(Text passage begins)

Computer Science Seminar
University of Illinois at Chicago
Tuesday, April 2
12:45 – 1:45 pm
Stuart Building, Room 111
Behavioral ecology is the study of the ecological and evolutionary basis for animal behavior. Recent advances in data collection technology, such as GPS and other mobile sensors, high definition cameras, satellite images, and genotyping, have brought this field (and many other areas of field biology) into the era of big data. Such data offer the promise of answering some of the big questions about why animals do what they do, among other things.
Unfortunately, in the domain of behavioral ecology and population dynamics, our ability to analyze data lags substantially behind our ability to collect it. In this talk I will show how computational approaches can be part of every stage of the scientific process of understanding animal sociality, from data collection (identifying individual animals from photographs by stripes and spots) to hypothesis formulation (by designing a novel computational framework for analysis of dynamic social networks).
Tanya Berger-Wolf is an Associate Professor in the Department of Computer Science at the University of Illinois at Chicago where she heads the Computational Population Biology Lab. Her research interests are in applications of computational techniques to problems in population biology of plants, animals, and humans, from genetics to social interactions. Dr. Berger-Wolf has received her Ph.D. in Computer Science from University of Illinois at Urbana-Champaign in 2002. She spent some time as a postdoctoral fellow at the University of New Mexico working in computational phylogenetics and at the Center for Discrete Mathematics and Theoretical Computer Science (DIMACS) doing research in computational epidemiology. She has received numerous awards for her research and mentoring, including the US National Science Foundation CAREER Award in 2008 and the UIC Mentor of the Year (2009) and Graduate Mentor (2012) awards.

(Text passage ends)
(Source data begins)

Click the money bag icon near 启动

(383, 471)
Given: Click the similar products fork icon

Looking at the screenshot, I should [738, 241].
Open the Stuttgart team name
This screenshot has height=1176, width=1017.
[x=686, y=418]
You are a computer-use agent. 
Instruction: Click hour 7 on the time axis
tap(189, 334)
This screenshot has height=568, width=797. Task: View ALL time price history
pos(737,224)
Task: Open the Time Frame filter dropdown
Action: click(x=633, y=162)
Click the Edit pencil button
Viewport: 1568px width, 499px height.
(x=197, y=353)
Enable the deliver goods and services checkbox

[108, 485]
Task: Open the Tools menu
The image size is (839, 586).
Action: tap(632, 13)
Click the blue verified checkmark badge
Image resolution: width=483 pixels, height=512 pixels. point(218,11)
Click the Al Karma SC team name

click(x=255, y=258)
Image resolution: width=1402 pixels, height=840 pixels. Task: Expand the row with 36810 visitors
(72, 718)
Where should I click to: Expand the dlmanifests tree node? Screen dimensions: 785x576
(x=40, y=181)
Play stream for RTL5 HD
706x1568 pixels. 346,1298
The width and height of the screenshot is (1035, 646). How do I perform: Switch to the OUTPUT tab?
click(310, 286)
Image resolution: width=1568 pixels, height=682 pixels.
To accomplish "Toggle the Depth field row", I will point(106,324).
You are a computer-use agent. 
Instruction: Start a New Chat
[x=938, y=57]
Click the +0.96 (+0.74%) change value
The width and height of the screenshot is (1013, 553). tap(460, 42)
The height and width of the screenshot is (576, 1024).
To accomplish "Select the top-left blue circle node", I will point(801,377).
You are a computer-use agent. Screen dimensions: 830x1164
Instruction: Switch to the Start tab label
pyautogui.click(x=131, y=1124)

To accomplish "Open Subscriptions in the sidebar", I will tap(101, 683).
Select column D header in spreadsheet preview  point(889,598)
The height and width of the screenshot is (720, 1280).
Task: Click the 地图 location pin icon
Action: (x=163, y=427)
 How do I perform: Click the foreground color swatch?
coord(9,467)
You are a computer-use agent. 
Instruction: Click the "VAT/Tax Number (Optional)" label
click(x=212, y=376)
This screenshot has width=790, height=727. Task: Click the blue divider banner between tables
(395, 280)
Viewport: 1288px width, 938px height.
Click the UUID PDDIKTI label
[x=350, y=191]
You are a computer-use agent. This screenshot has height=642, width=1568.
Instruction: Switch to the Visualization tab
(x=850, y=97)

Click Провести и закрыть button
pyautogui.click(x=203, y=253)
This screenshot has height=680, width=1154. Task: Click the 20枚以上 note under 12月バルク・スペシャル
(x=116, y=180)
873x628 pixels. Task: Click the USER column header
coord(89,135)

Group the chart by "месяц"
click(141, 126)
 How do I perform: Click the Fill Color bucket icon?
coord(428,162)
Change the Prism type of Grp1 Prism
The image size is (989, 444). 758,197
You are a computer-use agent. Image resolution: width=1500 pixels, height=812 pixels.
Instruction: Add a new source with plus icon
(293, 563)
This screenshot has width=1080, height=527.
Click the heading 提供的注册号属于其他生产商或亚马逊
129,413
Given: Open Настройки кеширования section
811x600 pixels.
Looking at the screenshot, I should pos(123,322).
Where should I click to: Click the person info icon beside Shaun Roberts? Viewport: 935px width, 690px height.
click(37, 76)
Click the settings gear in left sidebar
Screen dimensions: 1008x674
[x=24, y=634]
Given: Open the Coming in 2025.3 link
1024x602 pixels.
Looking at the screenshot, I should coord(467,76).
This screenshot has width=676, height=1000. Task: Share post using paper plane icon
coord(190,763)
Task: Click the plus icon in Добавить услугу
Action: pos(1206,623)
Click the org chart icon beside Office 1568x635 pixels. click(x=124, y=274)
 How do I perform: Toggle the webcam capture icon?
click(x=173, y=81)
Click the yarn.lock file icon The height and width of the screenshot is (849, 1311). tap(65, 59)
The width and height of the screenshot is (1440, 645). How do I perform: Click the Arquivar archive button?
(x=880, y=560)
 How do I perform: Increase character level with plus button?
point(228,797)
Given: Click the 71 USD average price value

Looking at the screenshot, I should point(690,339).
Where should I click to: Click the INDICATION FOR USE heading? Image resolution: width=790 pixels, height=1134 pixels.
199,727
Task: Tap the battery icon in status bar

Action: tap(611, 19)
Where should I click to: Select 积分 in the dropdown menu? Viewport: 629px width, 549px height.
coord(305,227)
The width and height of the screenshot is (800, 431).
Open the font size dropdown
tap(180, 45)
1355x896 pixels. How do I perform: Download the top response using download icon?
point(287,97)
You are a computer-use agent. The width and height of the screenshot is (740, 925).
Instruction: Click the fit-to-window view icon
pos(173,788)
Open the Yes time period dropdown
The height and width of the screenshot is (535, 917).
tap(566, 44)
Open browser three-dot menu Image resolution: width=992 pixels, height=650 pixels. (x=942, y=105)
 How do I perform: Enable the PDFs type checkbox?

(Source data ends)

> Things to do
**1)** Which data collection technologies does the seminar announcement name as bringing behavioral ecology into the era of big data? List each one.
**2)** Turn the seminar announcement's paragraph that begins "Tanya Berger-Wolf is an Associate Professor" into a short bulleted list that keeps its main facts.

> Solutions to each task
**1)**
- GPS and other mobile sensors
- High definition cameras
- Satellite images
- Genotyping

**2)**
- Associate Professor, Department of Computer Science, University of Illinois at Chicago; heads the Computational Population Biology Lab
- Research: computational techniques applied to population biology of plants, animals, and humans, from genetics to social interactions
- Ph.D. in Computer Science, University of Illinois at Urbana-Champaign, 2002
- Postdoctoral work: computational phylogenetics at the University of New Mexico; computational epidemiology at DIMACS
- Awards include the NSF CAREER Award (2008), UIC Mentor of the Year (2009), and Graduate Mentor (2012)